If a photon is emitted and then absorbed, from the POV of the photon
it is a force carrier transferring energy from the source system
to the destination system as an instantaneous event. (Regardless
of distance traveled or time elapsed as viewed by an observer.)
From the photon's perspective is has not moved through space,
nor did it exist for more than exactly one moment in time.
If a photon is emitted and not absorbed, some side effects can still be
observed. For example, when the Sun emits photos, even if they are
not absorbed, the Sun loses mass and this is observable gravitationally.
Steve
Then you must have an objective tangent or parallel side-view of an
individual photon for us?
Remember, this inquest is not about any stream or flow of photons.
Can we transmit or otherwise release one individual photon and
subsequently record it from a tangent or side view?
According to what we currently know how to measure, they do.
> This seems like another good 5th grade science project, because
> obviously most of us adults don't seem to have a clue what any
> individual photon that's sort of speak on the fly looks like.
We (verificationists) know what we can measure. That's pretty much
completely predictable (for EM) thanks to Maxwell et. al. starting us
on the road to Quantum Electrodynamics.
We can't model what an individual photon in flight "looks like" in
any sense other than predicting what we will detect if we stick some
hardware at a specific point in its path.
I'm not claiming QED is the Final Word. It isn't "reality"; it's a
*map* of reality. It's an amazingly accurate map, but it's still just
a map.
I see in another post you hypothesize about photons being handed off
between some "more fundamental" constituents of what sounds like an
Aether. What we call photons would then be mere emergent phenomena
associated with something on a level of detail our current map doesn't
represent.
But if all we can measure is the rate at which photons are handed
off, which corresponds one-to-one with the old-fangled speed of light,
what's the point? It's a "difference that makes no difference". You
don't want to watch a photon pass by, you want to watch individual
aetherons (whatever, just a name of convenience) change state as they
acquire and dispose of photons.
To detect the activity of aetherons requires qualifying and
quantifying *all* their properties, then figuring out how changes in
those properties might affect matter (instrumentation) at some
distance. This "actually" calls for a field theory like QED, only on a
finer scale. There are many so-called Quantum Aether Dynamics theories
out there but they aren't sufficiently predictive to be testable
(those that aren't outright crackpottery).
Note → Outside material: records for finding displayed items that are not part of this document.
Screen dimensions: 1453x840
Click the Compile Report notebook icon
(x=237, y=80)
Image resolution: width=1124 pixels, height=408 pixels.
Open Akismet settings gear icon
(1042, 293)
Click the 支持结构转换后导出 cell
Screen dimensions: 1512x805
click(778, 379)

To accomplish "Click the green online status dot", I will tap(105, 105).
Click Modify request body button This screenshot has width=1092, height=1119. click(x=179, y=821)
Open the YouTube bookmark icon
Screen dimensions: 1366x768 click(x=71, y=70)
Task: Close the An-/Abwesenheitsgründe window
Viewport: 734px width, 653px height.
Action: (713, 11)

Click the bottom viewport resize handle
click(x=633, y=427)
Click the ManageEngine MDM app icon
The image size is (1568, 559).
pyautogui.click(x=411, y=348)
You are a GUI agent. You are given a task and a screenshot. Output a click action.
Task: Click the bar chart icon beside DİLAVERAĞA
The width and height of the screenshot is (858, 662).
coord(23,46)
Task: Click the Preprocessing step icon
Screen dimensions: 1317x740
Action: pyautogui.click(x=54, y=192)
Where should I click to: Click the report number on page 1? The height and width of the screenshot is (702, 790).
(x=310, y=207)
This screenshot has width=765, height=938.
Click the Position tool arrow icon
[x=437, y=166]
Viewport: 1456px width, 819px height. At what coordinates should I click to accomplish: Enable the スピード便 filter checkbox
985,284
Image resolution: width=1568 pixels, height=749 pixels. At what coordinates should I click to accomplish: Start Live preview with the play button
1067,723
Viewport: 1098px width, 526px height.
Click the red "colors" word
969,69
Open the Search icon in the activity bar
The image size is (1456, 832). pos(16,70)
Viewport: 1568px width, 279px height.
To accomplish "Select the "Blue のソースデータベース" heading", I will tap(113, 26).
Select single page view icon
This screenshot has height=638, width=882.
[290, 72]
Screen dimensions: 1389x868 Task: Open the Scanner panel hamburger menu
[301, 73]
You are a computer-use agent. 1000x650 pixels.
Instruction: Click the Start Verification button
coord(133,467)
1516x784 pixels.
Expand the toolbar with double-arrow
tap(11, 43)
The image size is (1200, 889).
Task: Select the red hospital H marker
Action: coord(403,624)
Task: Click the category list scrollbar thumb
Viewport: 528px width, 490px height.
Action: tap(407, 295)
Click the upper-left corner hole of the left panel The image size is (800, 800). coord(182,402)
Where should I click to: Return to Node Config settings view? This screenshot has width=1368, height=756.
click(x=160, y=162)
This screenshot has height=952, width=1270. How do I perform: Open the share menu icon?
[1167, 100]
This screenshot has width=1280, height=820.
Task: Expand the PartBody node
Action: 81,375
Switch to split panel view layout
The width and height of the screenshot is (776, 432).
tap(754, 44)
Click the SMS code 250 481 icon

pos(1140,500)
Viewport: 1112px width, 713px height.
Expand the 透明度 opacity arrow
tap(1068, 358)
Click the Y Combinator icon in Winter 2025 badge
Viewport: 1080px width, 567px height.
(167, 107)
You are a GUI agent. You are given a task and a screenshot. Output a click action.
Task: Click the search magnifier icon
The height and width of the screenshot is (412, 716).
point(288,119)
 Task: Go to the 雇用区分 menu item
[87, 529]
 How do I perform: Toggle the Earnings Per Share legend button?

Can you suggest any specific properties of aetherons that would be
detectable at a distance, other than those involved in mediating
photons? If so, there ought to be a way to monitor them.
For starters, they shouldn't be able to decay. They can't have
"native" charge of any kind, as opposed to say electrons or quarks
which must hold certain kinds of charge. Spin maybe? Can aetherons
have spin, and how does it commute between them? Can aetherons be
entangled? Can we determine if aetheron A is handling a photon by
observing its entangled twin aetheron B at some distance?
Can they mutually interfere? Can they interfere with say neutrino
beams? Can we build a neutrino interferometer?